■ **WORK TO BE COMPLETED**: Write out the material below line for line, leaving out the pictures.

# Start of DATASET RECORDS

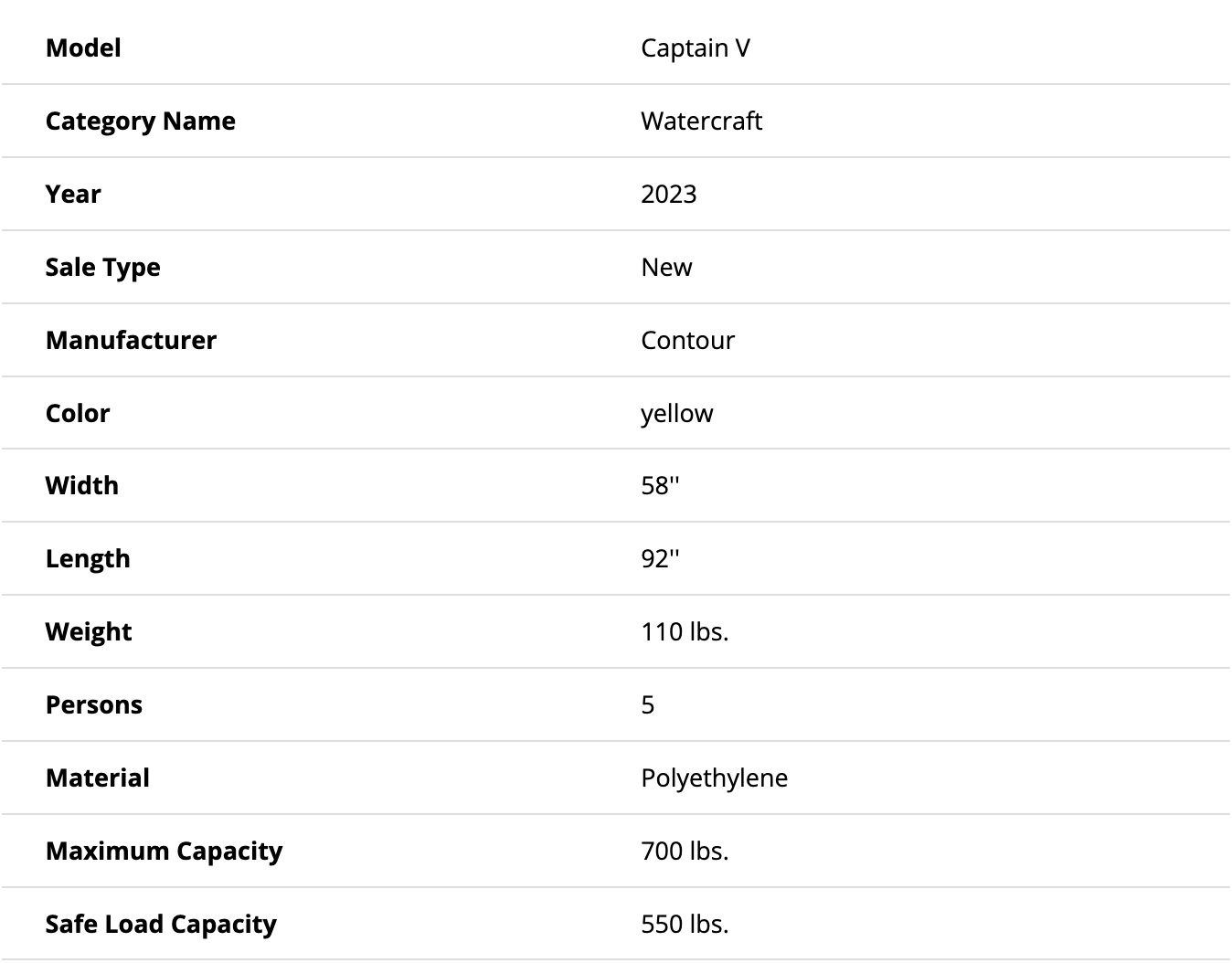
Task: Select the Captain V model value
Action: pos(696,48)
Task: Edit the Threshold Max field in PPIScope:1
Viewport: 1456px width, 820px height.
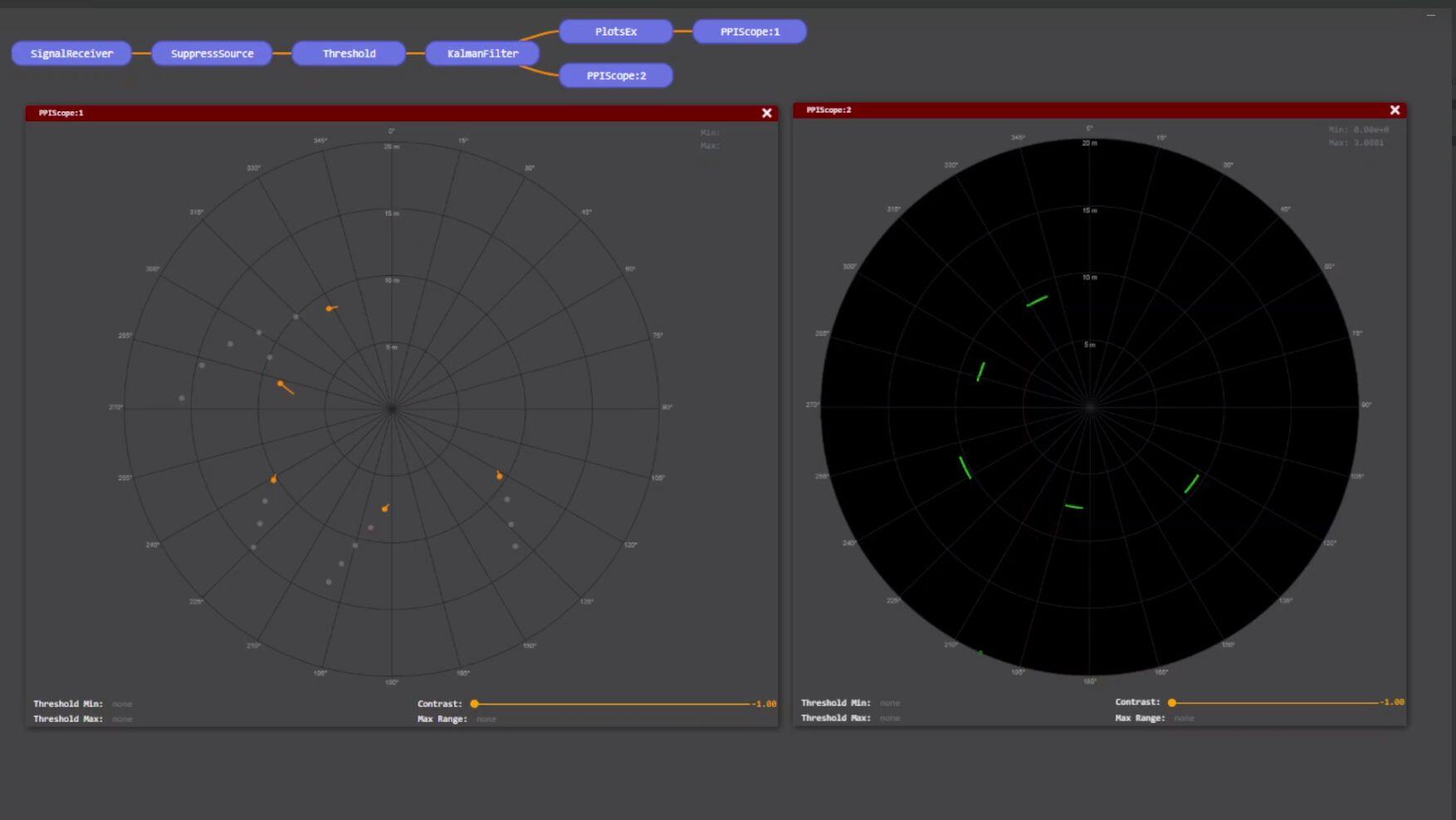Action: click(x=123, y=719)
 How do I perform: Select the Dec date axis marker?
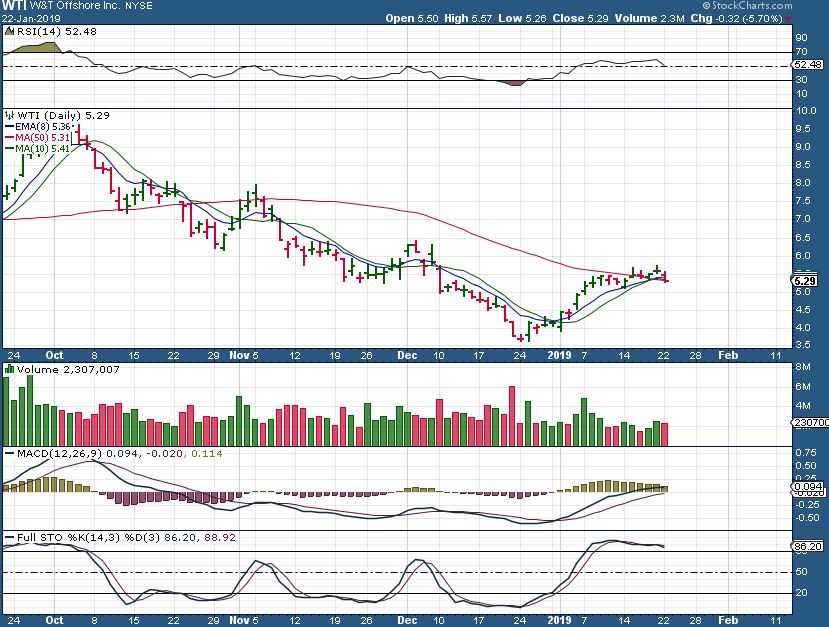(407, 355)
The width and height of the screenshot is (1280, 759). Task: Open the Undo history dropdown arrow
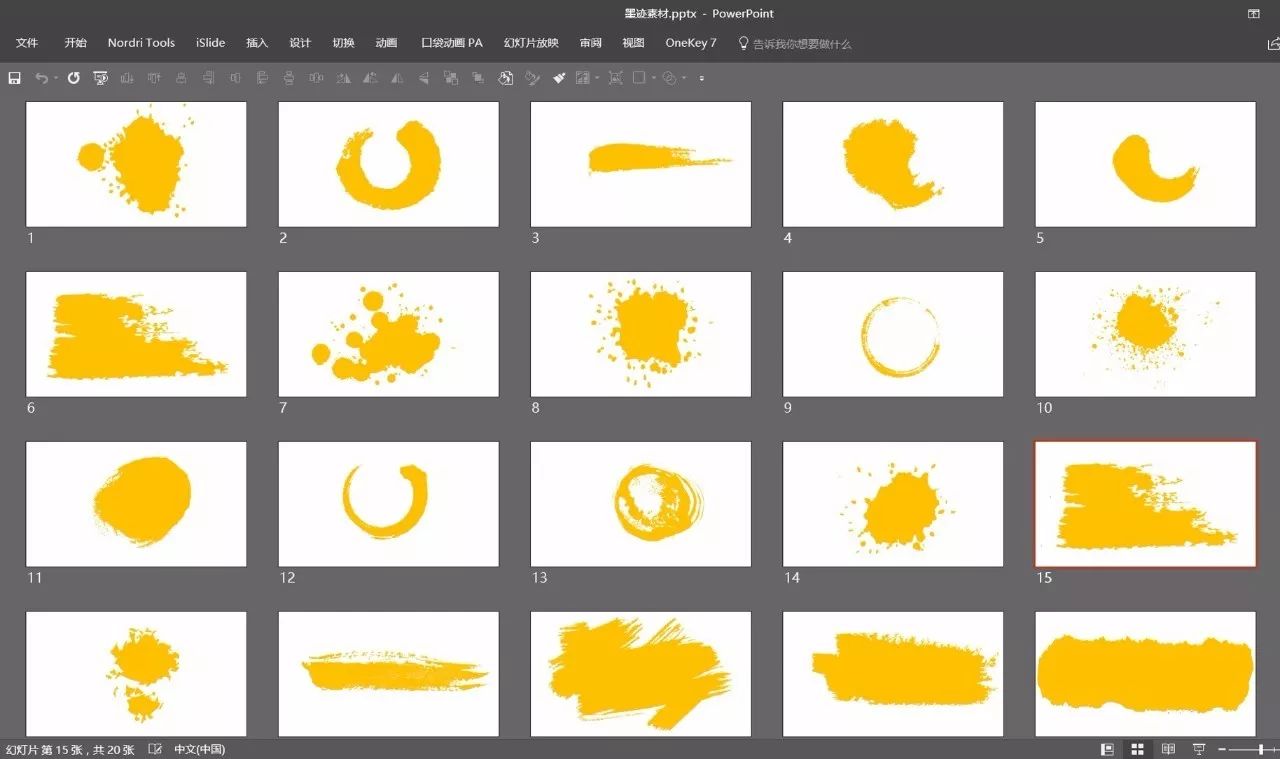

# End of DATASET RECORDS

■ **FINAL RESULT**:
Task: Select the Captain V model value
Action: pos(696,48)
Task: Edit the Threshold Max field in PPIScope:1
Viewport: 1456px width, 820px height.
Action: click(x=123, y=719)
 How do I perform: Select the Dec date axis marker?
(407, 355)
The width and height of the screenshot is (1280, 759). Task: Open the Undo history dropdown arrow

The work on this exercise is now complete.